Multi-location SEO for SMBs: Google Business Profiles, location pages, and reviews at scale
To win across locations, treat each office/city as its own entity: one verified Google Business Profile per location, a unique on-site page with real content, and steady, compliant reviews—measured to booked calls and consults.
The play (step by step)
- One Profile per location: Verify each location with accurate NAP (name, address, phone), hours, categories, and photos. Use a call tracking number as primary only if you also list your local number as additional.
- Location pages that aren’t doorway pages: Each page needs unique value—service mix, staff, photos, service radius, local proof, FAQs, and a map/parking or coverage notes.
- Reviews at scale: Ask every happy customer within 24 hours using a short, compliant request. Respond to all reviews; showcase the best near CTAs on each location page.
- Localized offers and CTAs: Emergency hours? Same-day consults? Make them obvious on the relevant location pages and Profiles.
- Measurement: Track calls, forms, and booked consults by location; attribute sources in your CRM. Monitor Profile insights and Search Console per location page.
Technical and content details that move the needle
- Categories: Pick the most specific primary category per location; add relevant secondary services.
- Services/products: Keep them consistent with what the location actually delivers.
- Photos: Real exteriors, interiors, team, and work. Update periodically.
- NAP consistency: Keep citations/directories aligned; avoid keyword-stuffed names.
- Internal links: From your Locations hub to each location page; cross-link related city/service pages when genuinely helpful.

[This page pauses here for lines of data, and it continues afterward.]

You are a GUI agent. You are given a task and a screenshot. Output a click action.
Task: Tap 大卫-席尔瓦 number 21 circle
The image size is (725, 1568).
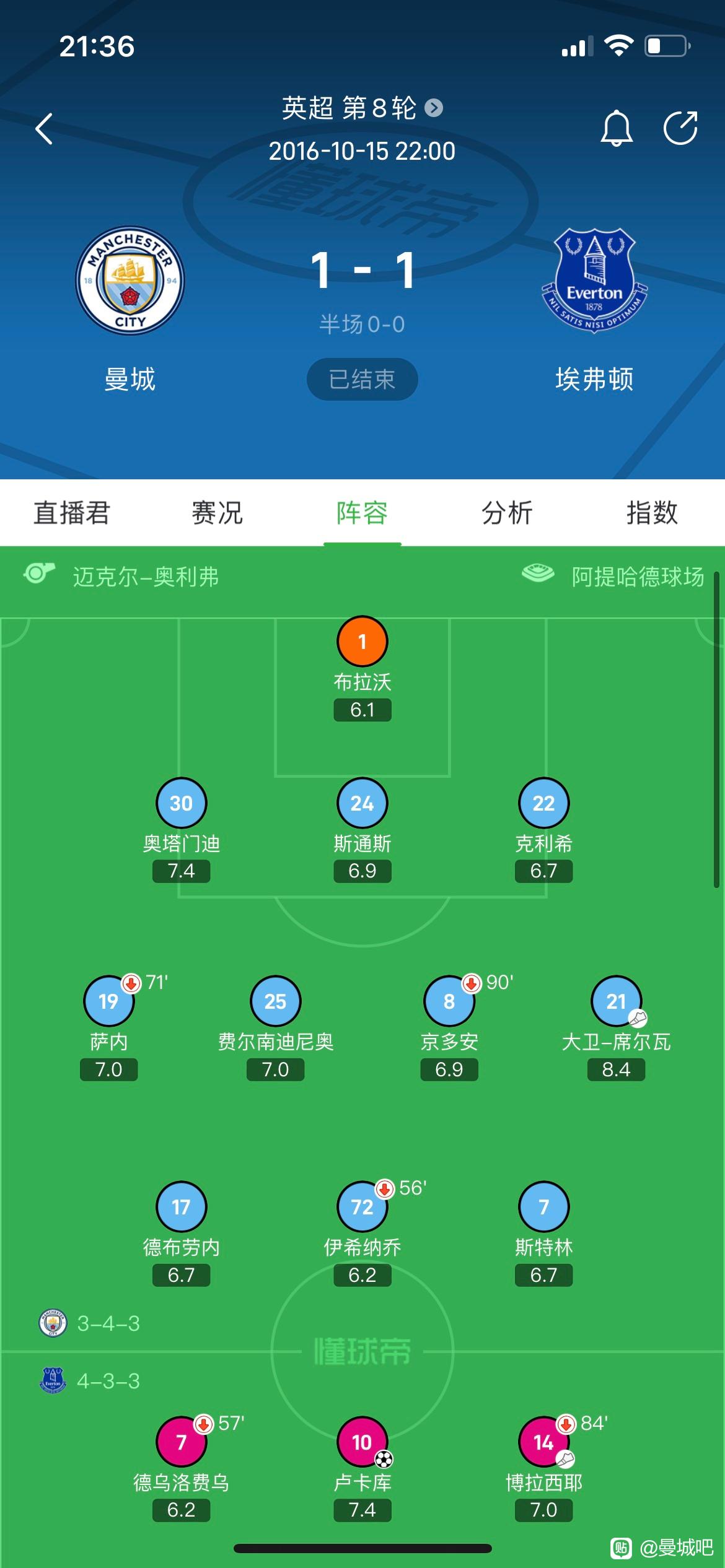pos(616,1001)
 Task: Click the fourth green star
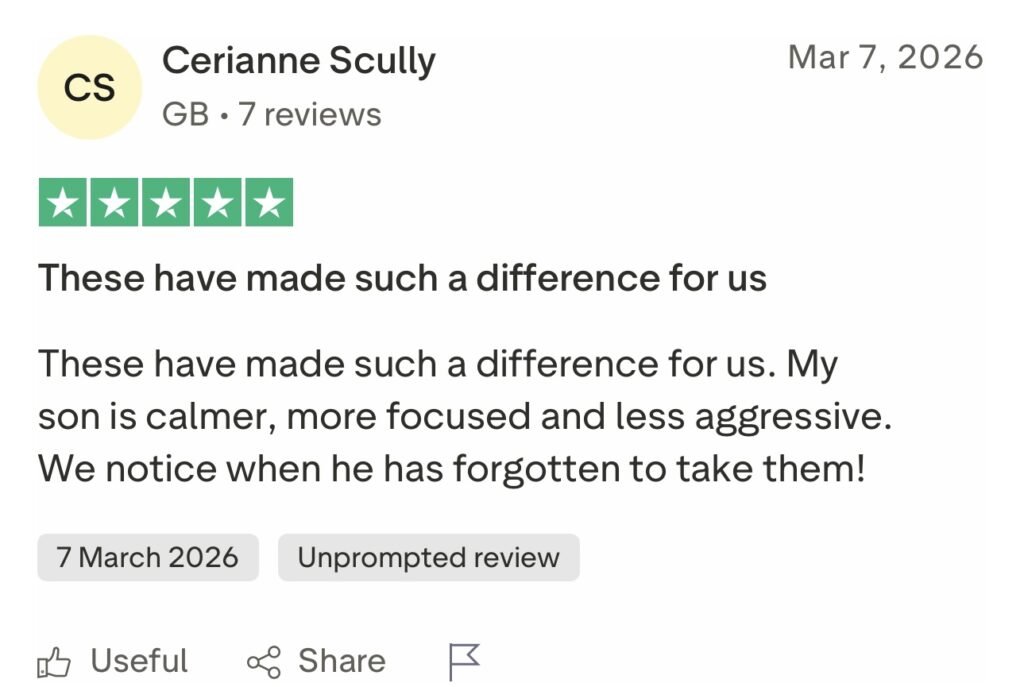(216, 202)
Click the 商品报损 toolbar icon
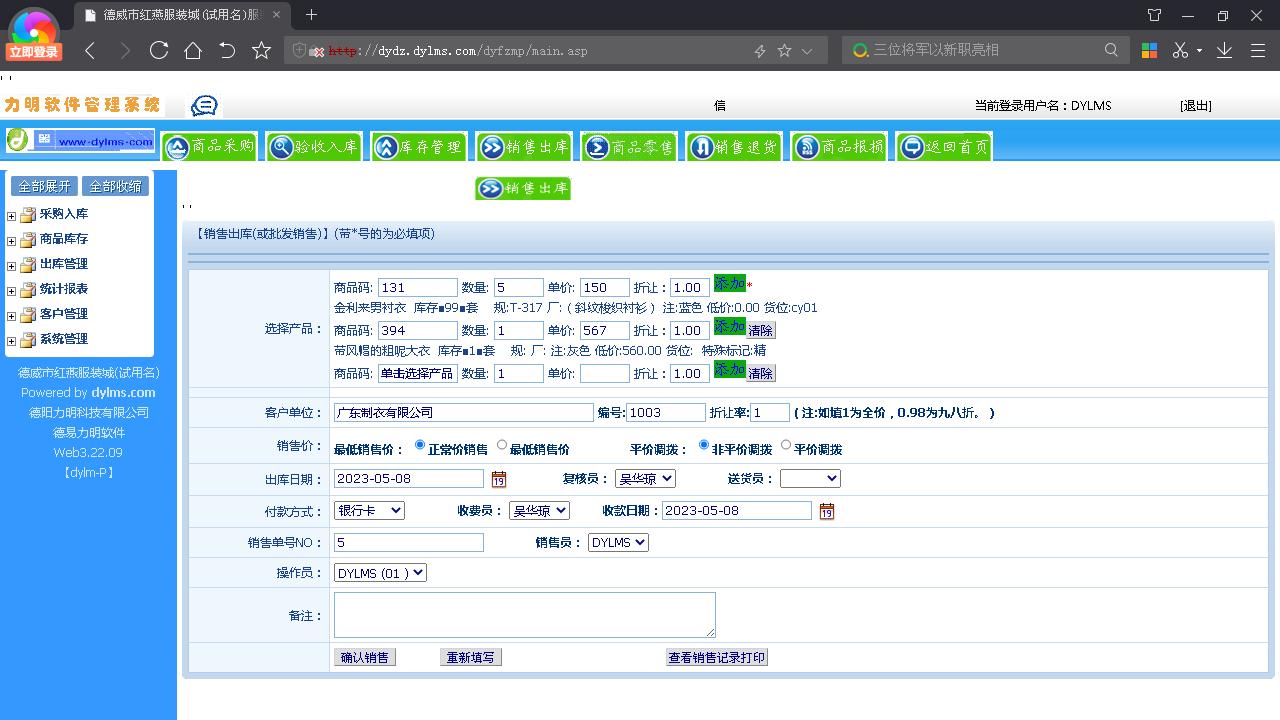The image size is (1280, 720). point(838,145)
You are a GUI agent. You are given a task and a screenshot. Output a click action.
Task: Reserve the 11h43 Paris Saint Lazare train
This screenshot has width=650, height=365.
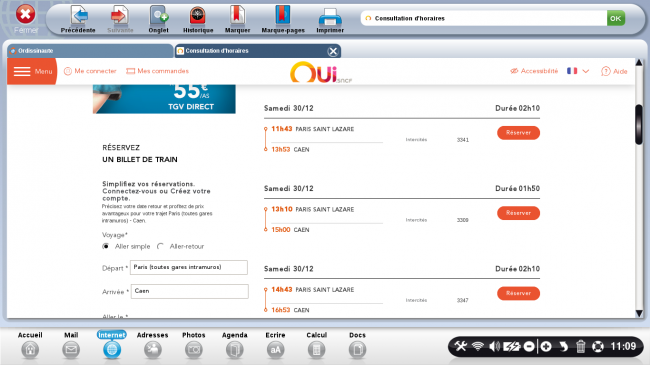[x=518, y=133]
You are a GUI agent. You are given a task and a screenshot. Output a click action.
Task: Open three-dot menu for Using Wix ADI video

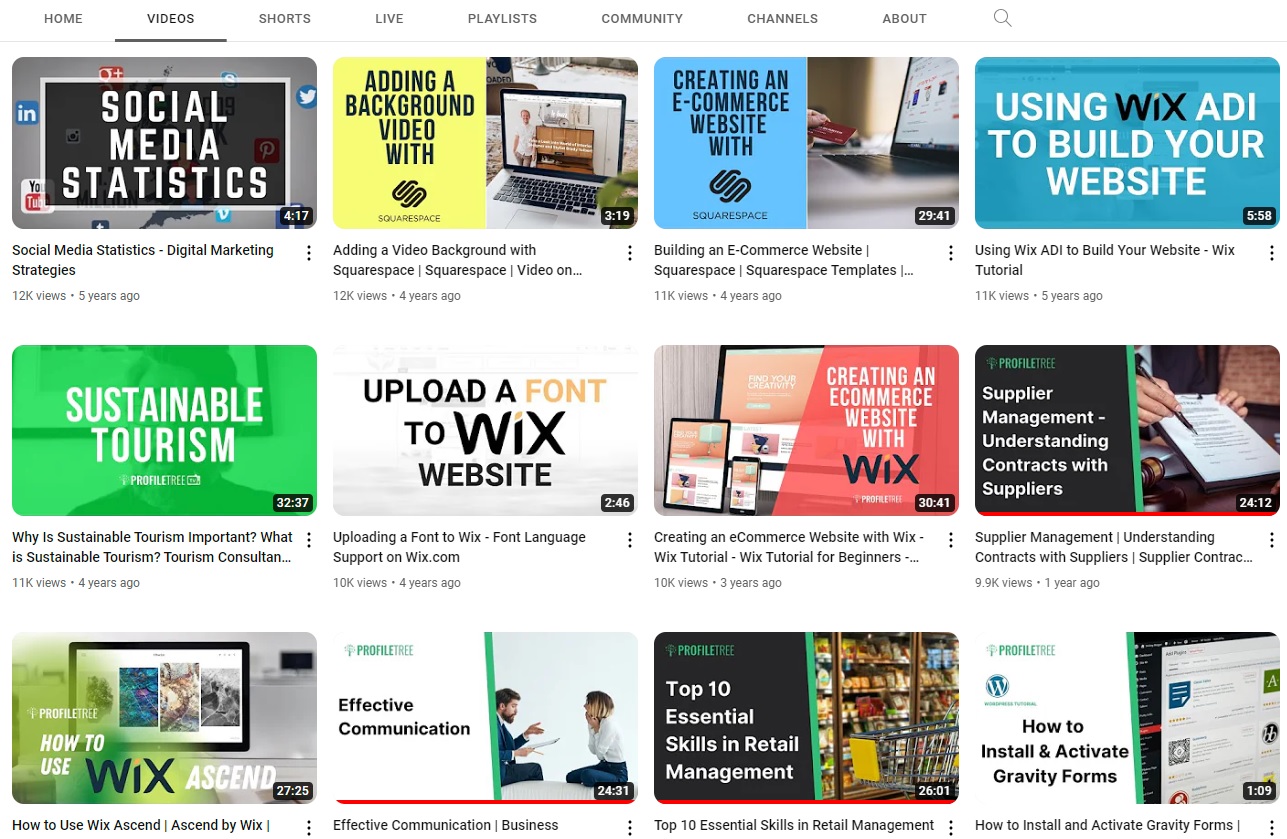(x=1272, y=253)
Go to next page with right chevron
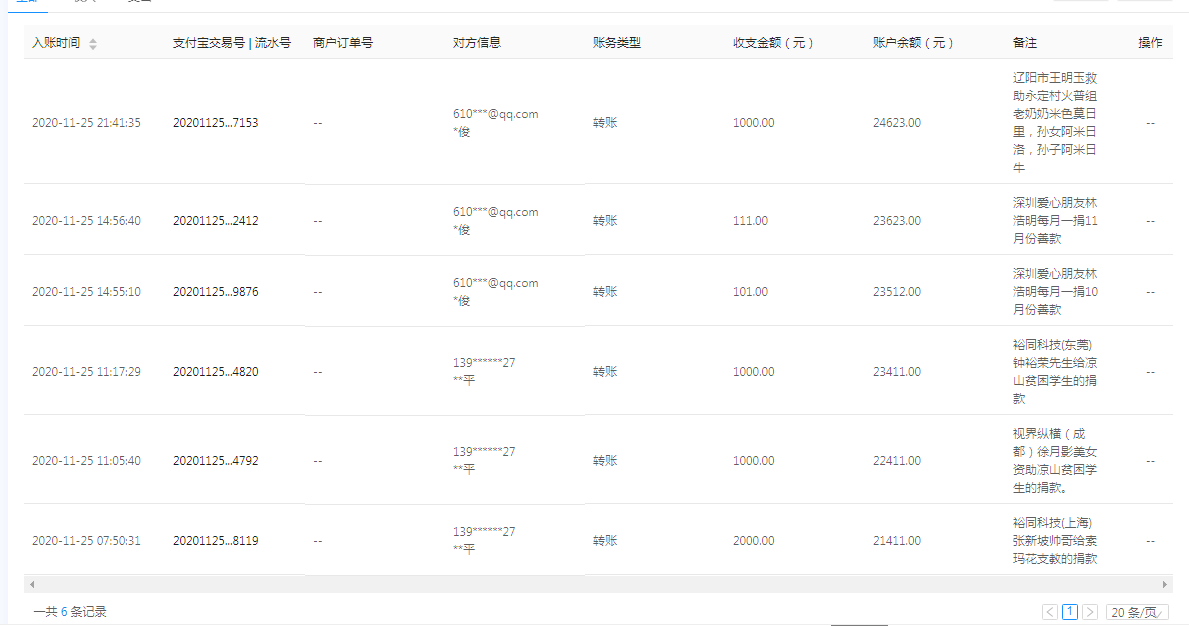 (x=1090, y=612)
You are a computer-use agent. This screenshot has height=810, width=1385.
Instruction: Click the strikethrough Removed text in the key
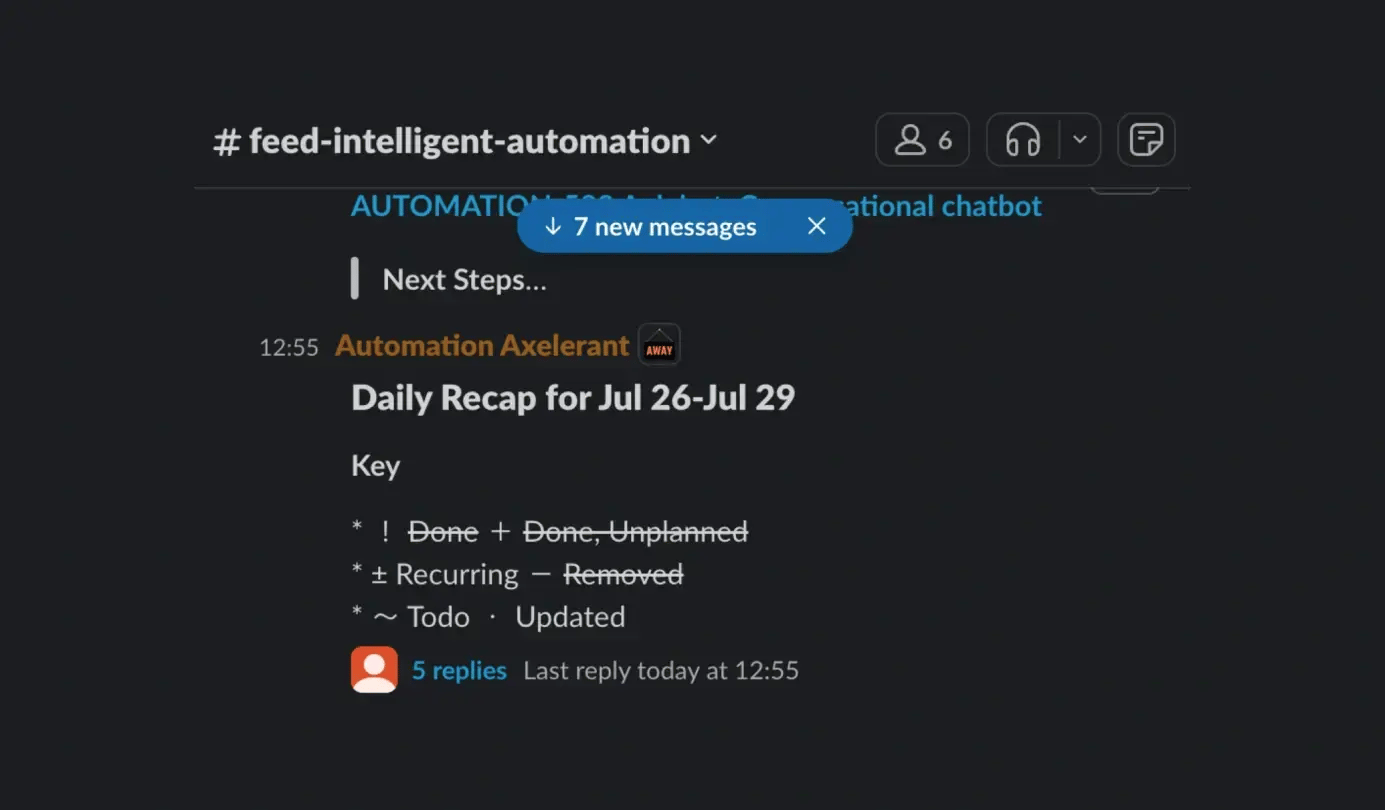[623, 573]
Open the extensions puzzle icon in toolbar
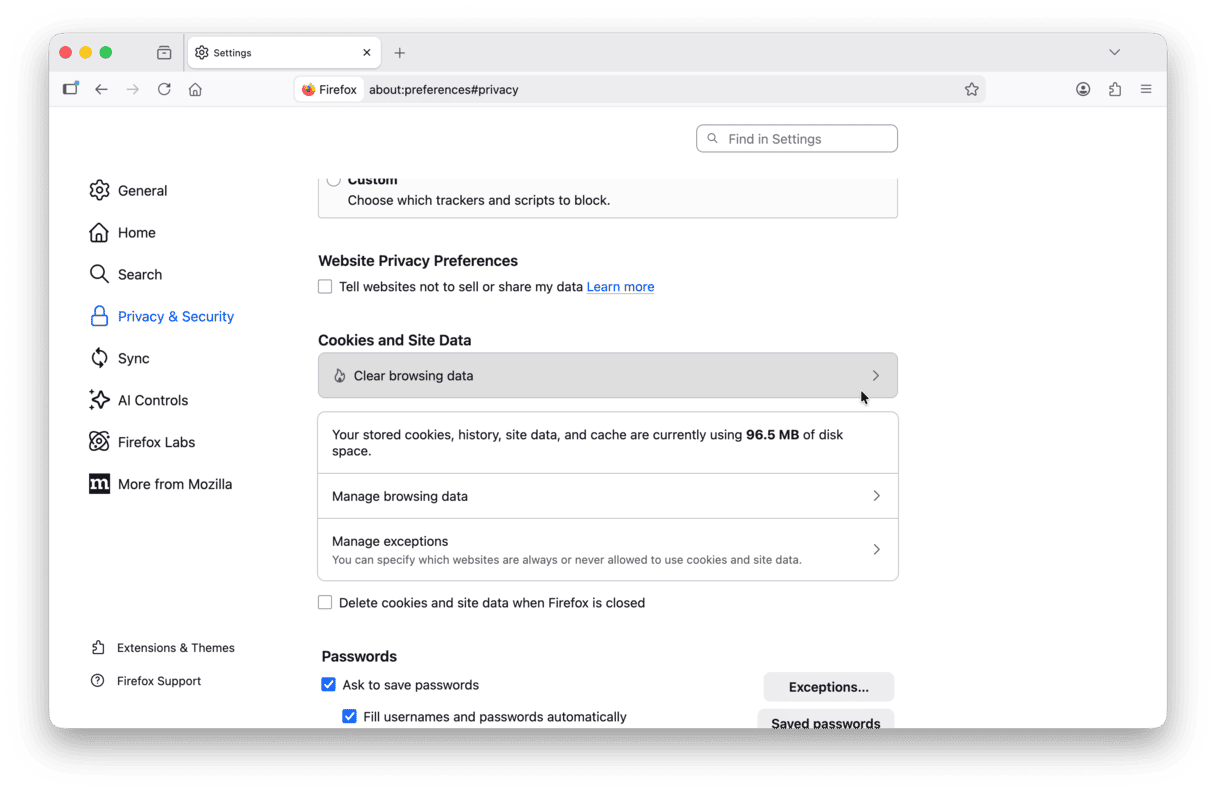The height and width of the screenshot is (793, 1216). pyautogui.click(x=1114, y=89)
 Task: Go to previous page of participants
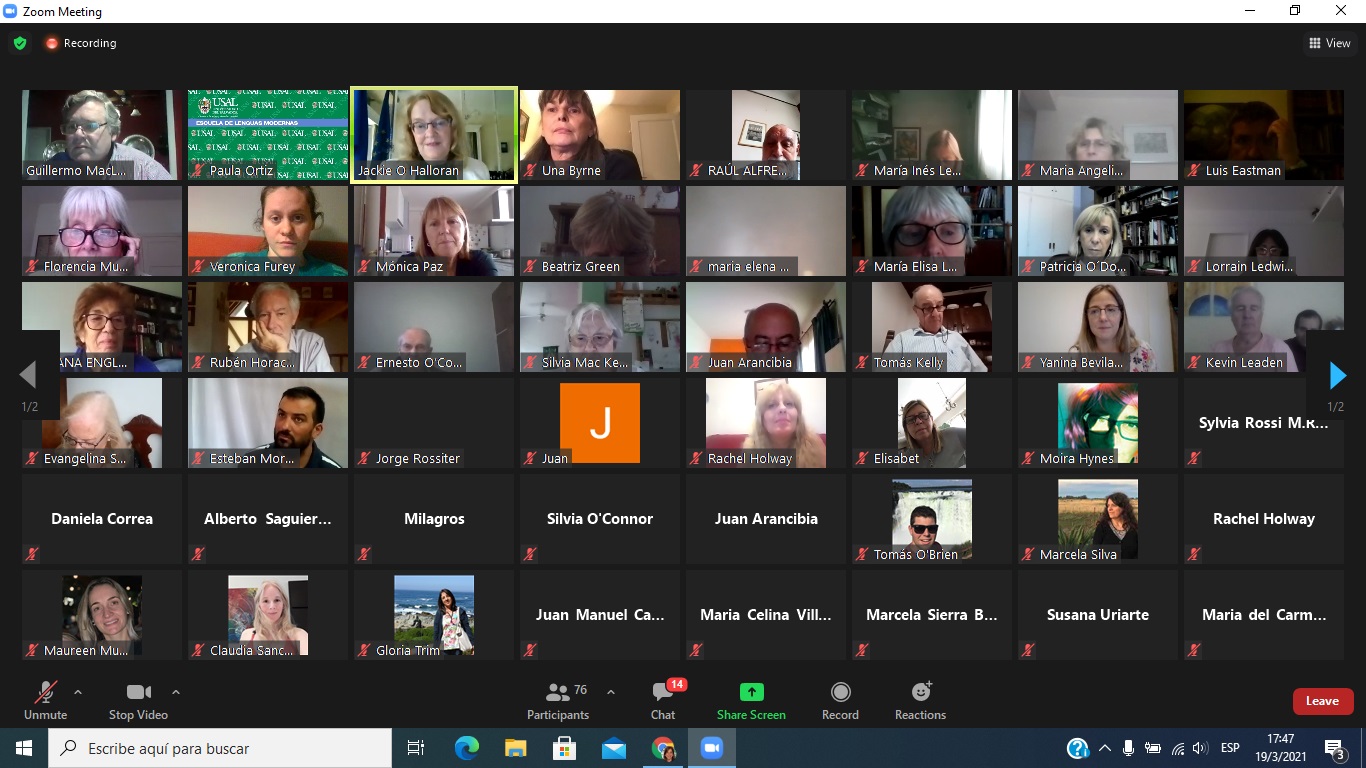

- Speed/mobile: Most local traffic is mobile; pass Core Web Vitals and keep click-to-call thumb-friendly.
What to avoid (common pitfalls)
- Doorway pages: Don’t duplicate thin city pages just swapping the place name.
- One phone number for all: Use unique, routeable phone numbers per location (tracking is fine with proper setup).
- Ignoring messages and Q&A: Profile messages, calls, and Q&A need fast responses.
30/60/90 rollout
- 30 days: Clean up Profiles, ship a Locations hub and 2–3 robust location pages, start review requests.
- 60 days: Add remaining priority pages, expand photos, answer Q&A, and publish 2–3 local FAQs per page.
- 90 days: Tighten speed-to-lead, analyze by location, and expand winning areas/services.
FAQs
- Can service-area businesses list addresses?
If you serve customers at their location, hide your address and set service areas per Google’s rules. - Should every location have the same categories?
Use the best-fit category per location; it can vary if services differ. - Do reviews need to be on the exact location?
Yes—route customers to review the correct location Profile to strengthen that listing.
Sources
- Improve local ranking on Google: https://support.google.com/business/answer/7091
- Doorway pages policy: https://developers.google.com/search/docs/essentials/spam-policies/doorways
- Phone numbers on Business Profiles: https://support.google.com/business/answer/13986186
- Reformer—Home services local lead gen: https://www.reformer.la/home-services-local-lead-gen-maps-local-services-ads-seo-and-offers-that-win-today
Summary
If you operate in multiple cities or have several offices, create one Profile per location, build unique location pages (not doorway pages), and run a simple review engine—then measure booked calls/consults by location.